__Text__:
----
ESSAYS No: CLI | July 25, 2022 | By Viveka Hansen
Carl Linnaeus and some of his seventeen apostles who travelled to more than 50 countries, made frequent reflections on smell, scent, fragrance, odour or stench in their journals. These notes were at times linked to textiles – in the context of sleeping habits, raw materials or natural dyes. This essay will look closely into such sensory experiences from Sweden, Suriname, Java, on-board an East India ship and in the North American colonies. However, for obvious reasons, different smells were more often related to food, water, examined plants or other daily life necessities as they came across during their natural history expeditions. All these descriptions could be surprisingly detailed, which may point at how important 18th century humankind regarded the sense of smell – which could be noted as attractive, pleasant, good, agreeable, powerful, strong, bad, disgusting, repulsive, nauseous, refreshing, musky, pungent or aromatic.
The Royal Academy Botanical Garden (also called Linnaeus’ Garden) in Uppsala, here depicted in 1770. This garden must frequently have been visited by all of Carl Linnaeus’ disciples during their student years. At this time, he had been the director for almost 30 years and arranged it in a particular order according to his Sexual System of plants. Pleasant or unpleasant smell were doubtless one of the sensory experiences in this well-kept botanical garden. To notice everything from fragrances to stench became a mode of observation in writings, which the seventeen long-distance travelling apostles continued to reflect on when describing plant specimens in their journals. (Courtesy: Uppsala University Library: alvin-record:97288, part of image. After an engraving from 1769. Public Domain).
----
__Source information__:
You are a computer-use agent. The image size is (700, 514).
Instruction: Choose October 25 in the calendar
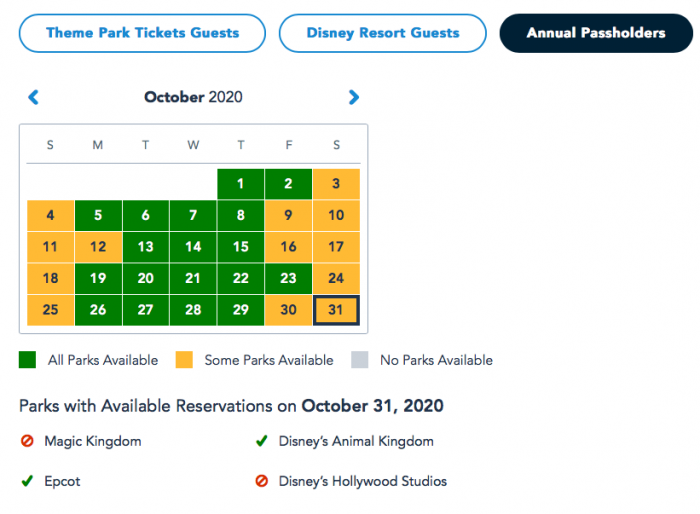[50, 310]
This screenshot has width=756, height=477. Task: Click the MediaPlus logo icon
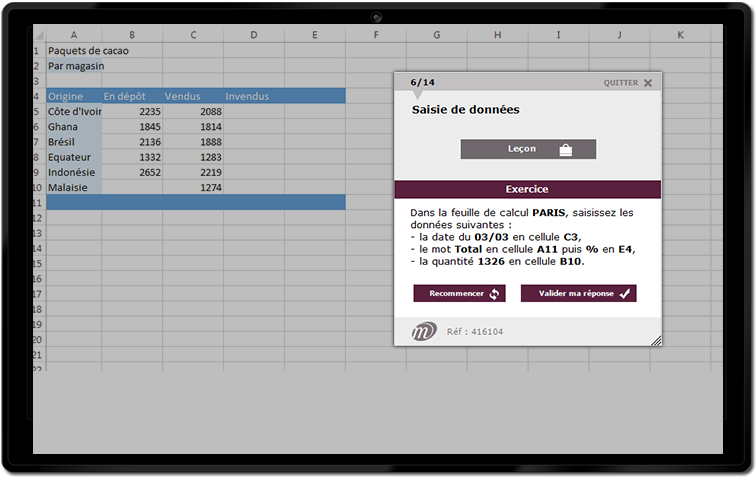(424, 331)
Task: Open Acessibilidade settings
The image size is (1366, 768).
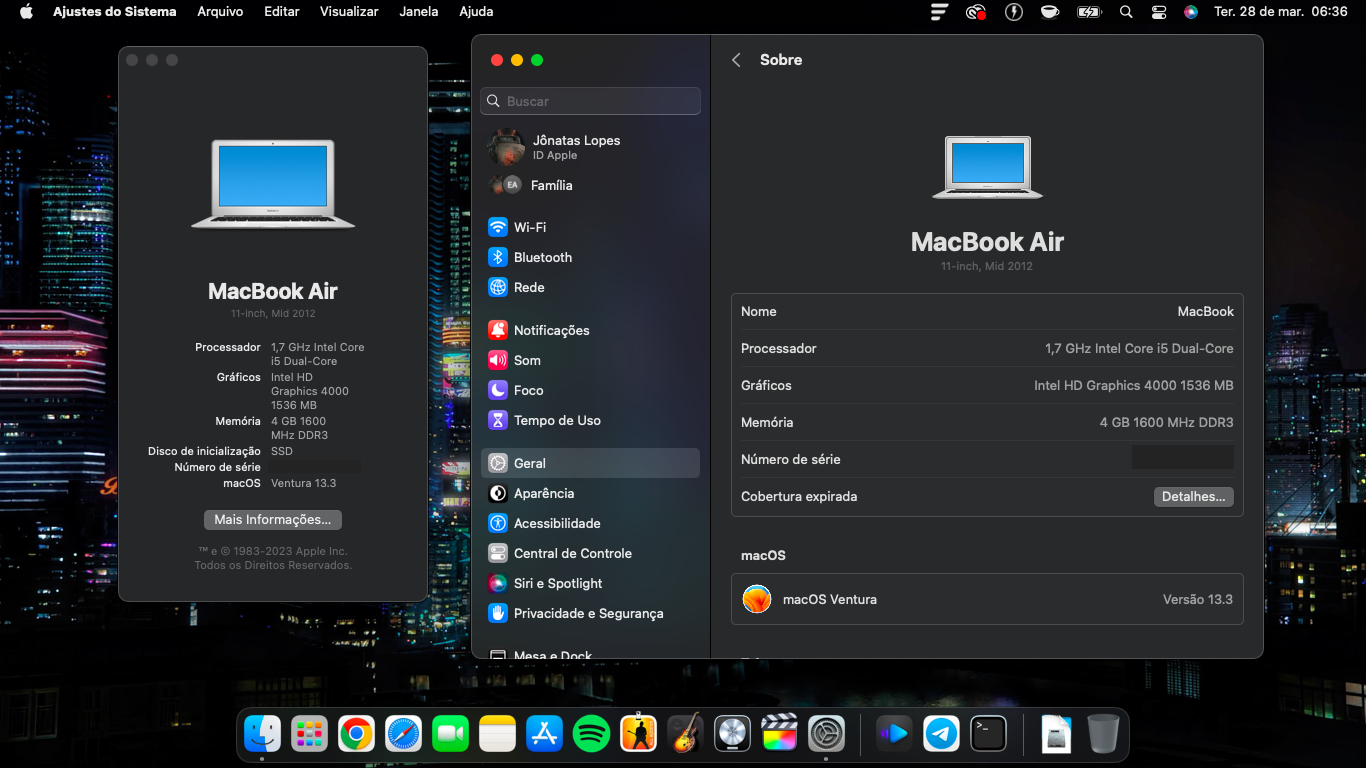Action: pyautogui.click(x=557, y=523)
----
__What you are asked to do__: According to the essay on smell in the journals of Linnaeus and his apostles, by what principle did Linnaeus arrange the Uppsala botanical garden? The items have no connection to the text.

__Your response__: He arranged it according to his Sexual System of plants.